* **Exercise**: Go through the entries and write each one out again unchanged.

* **Records for the exercise**:
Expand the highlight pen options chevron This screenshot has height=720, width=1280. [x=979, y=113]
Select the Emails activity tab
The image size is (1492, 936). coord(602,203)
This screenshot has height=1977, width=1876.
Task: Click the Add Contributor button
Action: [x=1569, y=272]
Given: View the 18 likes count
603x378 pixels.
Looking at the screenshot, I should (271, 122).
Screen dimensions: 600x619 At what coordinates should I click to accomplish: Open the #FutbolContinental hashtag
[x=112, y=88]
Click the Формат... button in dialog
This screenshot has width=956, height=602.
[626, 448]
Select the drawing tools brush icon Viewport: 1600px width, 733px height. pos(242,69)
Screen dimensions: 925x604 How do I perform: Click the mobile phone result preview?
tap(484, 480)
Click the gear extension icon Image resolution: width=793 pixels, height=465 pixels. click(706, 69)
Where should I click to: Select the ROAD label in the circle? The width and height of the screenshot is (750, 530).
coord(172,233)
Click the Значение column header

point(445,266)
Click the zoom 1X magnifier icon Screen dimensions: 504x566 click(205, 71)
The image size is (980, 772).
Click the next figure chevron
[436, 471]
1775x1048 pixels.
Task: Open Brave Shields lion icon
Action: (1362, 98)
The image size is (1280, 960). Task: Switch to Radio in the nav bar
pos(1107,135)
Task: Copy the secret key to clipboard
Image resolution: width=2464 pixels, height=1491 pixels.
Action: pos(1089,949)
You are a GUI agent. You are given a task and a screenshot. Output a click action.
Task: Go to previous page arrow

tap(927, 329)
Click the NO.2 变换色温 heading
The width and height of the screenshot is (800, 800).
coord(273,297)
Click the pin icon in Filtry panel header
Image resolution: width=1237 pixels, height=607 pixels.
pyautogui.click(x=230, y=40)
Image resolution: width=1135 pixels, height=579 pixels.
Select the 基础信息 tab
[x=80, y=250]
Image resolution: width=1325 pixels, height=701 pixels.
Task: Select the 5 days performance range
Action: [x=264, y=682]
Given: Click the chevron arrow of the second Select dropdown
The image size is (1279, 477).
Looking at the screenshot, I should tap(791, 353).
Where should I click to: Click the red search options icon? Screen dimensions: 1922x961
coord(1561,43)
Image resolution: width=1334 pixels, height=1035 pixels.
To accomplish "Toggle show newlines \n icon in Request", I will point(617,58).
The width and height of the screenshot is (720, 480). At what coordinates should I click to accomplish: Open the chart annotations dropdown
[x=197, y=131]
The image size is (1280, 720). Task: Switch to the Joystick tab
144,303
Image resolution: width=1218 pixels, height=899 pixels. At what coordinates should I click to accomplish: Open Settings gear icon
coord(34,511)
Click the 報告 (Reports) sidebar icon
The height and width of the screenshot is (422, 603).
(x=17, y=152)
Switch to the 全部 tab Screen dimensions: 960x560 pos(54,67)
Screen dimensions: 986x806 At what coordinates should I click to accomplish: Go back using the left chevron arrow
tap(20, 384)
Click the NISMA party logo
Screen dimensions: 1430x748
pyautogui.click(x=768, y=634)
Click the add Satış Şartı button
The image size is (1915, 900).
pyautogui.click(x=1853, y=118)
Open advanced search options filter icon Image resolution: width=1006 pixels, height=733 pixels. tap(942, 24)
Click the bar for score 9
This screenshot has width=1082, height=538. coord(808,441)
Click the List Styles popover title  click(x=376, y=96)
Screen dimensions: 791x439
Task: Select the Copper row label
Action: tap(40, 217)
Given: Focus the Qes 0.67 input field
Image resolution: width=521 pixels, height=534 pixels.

* **Answer for this exercise**:
Expand the highlight pen options chevron This screenshot has height=720, width=1280. [x=979, y=113]
Select the Emails activity tab
The image size is (1492, 936). coord(602,203)
This screenshot has height=1977, width=1876.
Task: Click the Add Contributor button
Action: [x=1569, y=272]
Given: View the 18 likes count
603x378 pixels.
Looking at the screenshot, I should (271, 122).
Screen dimensions: 600x619 At what coordinates should I click to accomplish: Open the #FutbolContinental hashtag
[x=112, y=88]
Click the Формат... button in dialog
This screenshot has width=956, height=602.
[626, 448]
Select the drawing tools brush icon Viewport: 1600px width, 733px height. pos(242,69)
Screen dimensions: 925x604 How do I perform: Click the mobile phone result preview?
tap(484, 480)
Click the gear extension icon Image resolution: width=793 pixels, height=465 pixels. click(706, 69)
Where should I click to: Select the ROAD label in the circle? The width and height of the screenshot is (750, 530).
coord(172,233)
Click the Значение column header

point(445,266)
Click the zoom 1X magnifier icon Screen dimensions: 504x566 click(205, 71)
The image size is (980, 772).
Click the next figure chevron
[436, 471]
1775x1048 pixels.
Task: Open Brave Shields lion icon
Action: (1362, 98)
The image size is (1280, 960). Task: Switch to Radio in the nav bar
pos(1107,135)
Task: Copy the secret key to clipboard
Image resolution: width=2464 pixels, height=1491 pixels.
Action: pos(1089,949)
You are a GUI agent. You are given a task and a screenshot. Output a click action.
Task: Go to previous page arrow

tap(927, 329)
Click the NO.2 变换色温 heading
The width and height of the screenshot is (800, 800).
coord(273,297)
Click the pin icon in Filtry panel header
Image resolution: width=1237 pixels, height=607 pixels.
pyautogui.click(x=230, y=40)
Image resolution: width=1135 pixels, height=579 pixels.
Select the 基础信息 tab
[x=80, y=250]
Image resolution: width=1325 pixels, height=701 pixels.
Task: Select the 5 days performance range
Action: [x=264, y=682]
Given: Click the chevron arrow of the second Select dropdown
The image size is (1279, 477).
Looking at the screenshot, I should tap(791, 353).
Where should I click to: Click the red search options icon? Screen dimensions: 1922x961
coord(1561,43)
Image resolution: width=1334 pixels, height=1035 pixels.
To accomplish "Toggle show newlines \n icon in Request", I will point(617,58).
The width and height of the screenshot is (720, 480). At what coordinates should I click to accomplish: Open the chart annotations dropdown
[x=197, y=131]
The image size is (1280, 720). Task: Switch to the Joystick tab
144,303
Image resolution: width=1218 pixels, height=899 pixels. At what coordinates should I click to accomplish: Open Settings gear icon
coord(34,511)
Click the 報告 (Reports) sidebar icon
The height and width of the screenshot is (422, 603).
(x=17, y=152)
Switch to the 全部 tab Screen dimensions: 960x560 pos(54,67)
Screen dimensions: 986x806 At what coordinates should I click to accomplish: Go back using the left chevron arrow
tap(20, 384)
Click the NISMA party logo
Screen dimensions: 1430x748
pyautogui.click(x=768, y=634)
Click the add Satış Şartı button
The image size is (1915, 900).
pyautogui.click(x=1853, y=118)
Open advanced search options filter icon Image resolution: width=1006 pixels, height=733 pixels. tap(942, 24)
Click the bar for score 9
This screenshot has width=1082, height=538. coord(808,441)
Click the List Styles popover title  click(x=376, y=96)
Screen dimensions: 791x439
Task: Select the Copper row label
Action: tap(40, 217)
Given: Focus the Qes 0.67 input field
Image resolution: width=521 pixels, height=534 pixels.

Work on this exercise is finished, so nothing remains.